Food inflation eases, housing costs continue to rise, data shows

The price of goods and services increased 3.1% in the 12-month period ending in January, according to data released Tuesday by the Bureau of Labor Statistics. 

That’s down from the 3.4% inflation rate for the 12-month period ending in December. It is also far below the inflation rate of 9% in June 2022. 

But it still remains slightly above the Federal Reserve’s target for the annual inflation rate. Fed Chair Jerome Powell said the Federal Reserve is targeting an annual inflation rate of 2%. In an effort to reduce inflation, the Fed has increased interest rates to the highest levels since the early 2000s. 

“All in all, this is a pretty bad report,” said Daniil Manaenkov, an economic forecaster with the University of Michigan. “The bad things in the report is that we were expecting core inflation, that is prices without energy and food, to keep decelerating. That did not happen.”

While skyrocketing shelter costs are still driving persistent inflation, Manaenkov says the Federal Reserve will focus on “super core” numbers, which exclude volatile food, energy, and shelter prices, to guide its interest rate decisions.

“Your haircuts, your car repair, your insurance is also at the strongest reading in a while,” he said. “Those services have higher weight in the metric that the fed cares about.”

But Erik Lundh, the principal economist with the think tank, the Conference Board, says the economy has seen a lot of progress on inflation over the past six months.

“You’re not going to see home runs every time an inflation number comes out. The number that came out today wasn’t alarming. The year-over-year numbers were about where they were last month.”

After a period when food prices increased by more than 10% a year, food purchased at grocery stores is about 1.2% more expensive than a year ago. Food purchased to be consumed away from home, like at restaurants, is 5.1% more expensive than a year ago. 

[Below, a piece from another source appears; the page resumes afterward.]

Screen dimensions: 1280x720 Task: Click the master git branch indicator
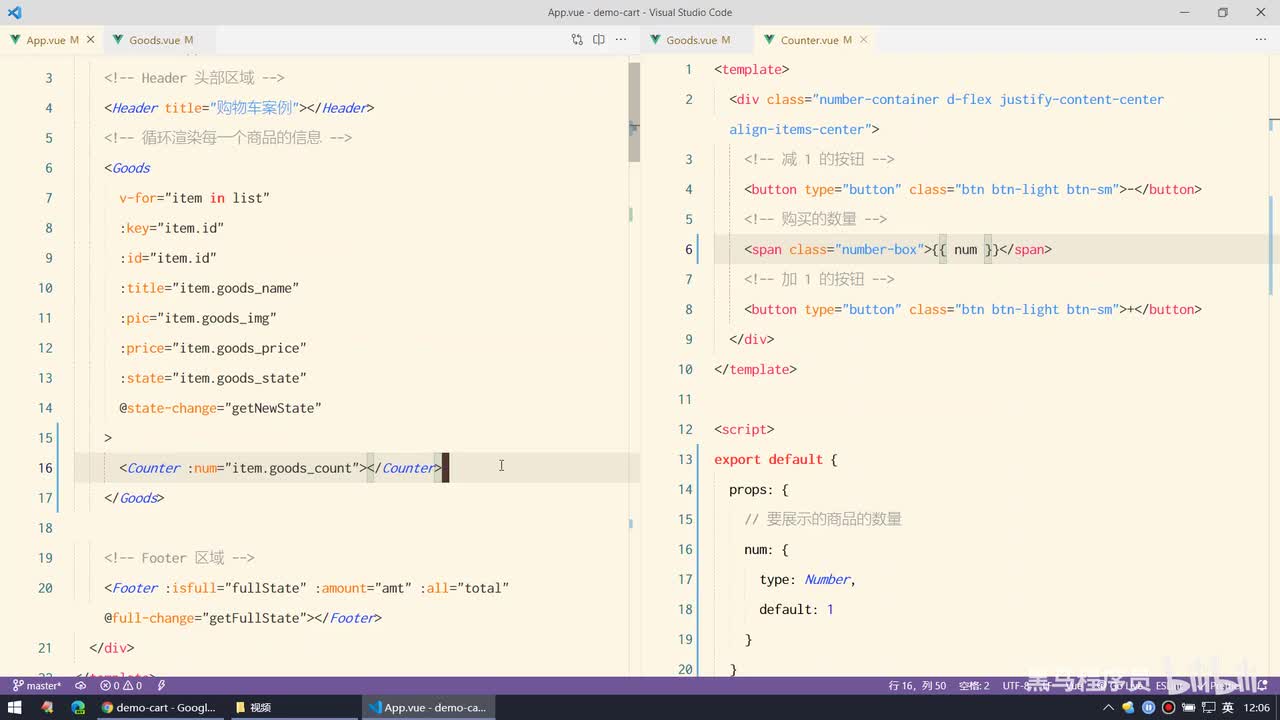[x=37, y=686]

Some common grocery staples, such as milk, coffee, seafood and butter were cheaper this January compared to last January.

Energy costs also were 4.6% less to start 2024 than at the start of 2023. This was mostly due to gasoline being about 6.6% cheaper than a year ago.

But Heather Boushey, who serves on the president’s Council of Economic Advisors, pointed out some good news in the report.

“Eggs, poultry, dairy products, also used cars, those prices came down, so there are a number of places where consumers are seeing that extra bit of breathing room,” she told Scripps News.

The biggest driver keeping inflation elevated is shelter, which was up 6% last month compared to January 2023. 

Another large culprit for rising inflation: motor vehicle insurance. There was an increase of over 20% in motor vehicle insurance rates in the past year. 

The consumer price index weighs the costs of goods based on their importance. Items like food, shelter and energy tend to be weighted more heavily.

The new data also suggests that wage increases have nearly kept pace with inflation. Average weekly wages increased 2.9% in the 12-month period ending in January. 

One reason weekly wages haven’t quite kept up with inflation is Americans are working fewer hours per week, according to government data. The average American employee worked 34.1 hours in January 2024, which is down by 0.5 hours compared to January 2023. 

Average hourly wages more than stayed ahead of the inflation rate, increasing 4.4% over the last year to $34.55 per hour, the BLS said.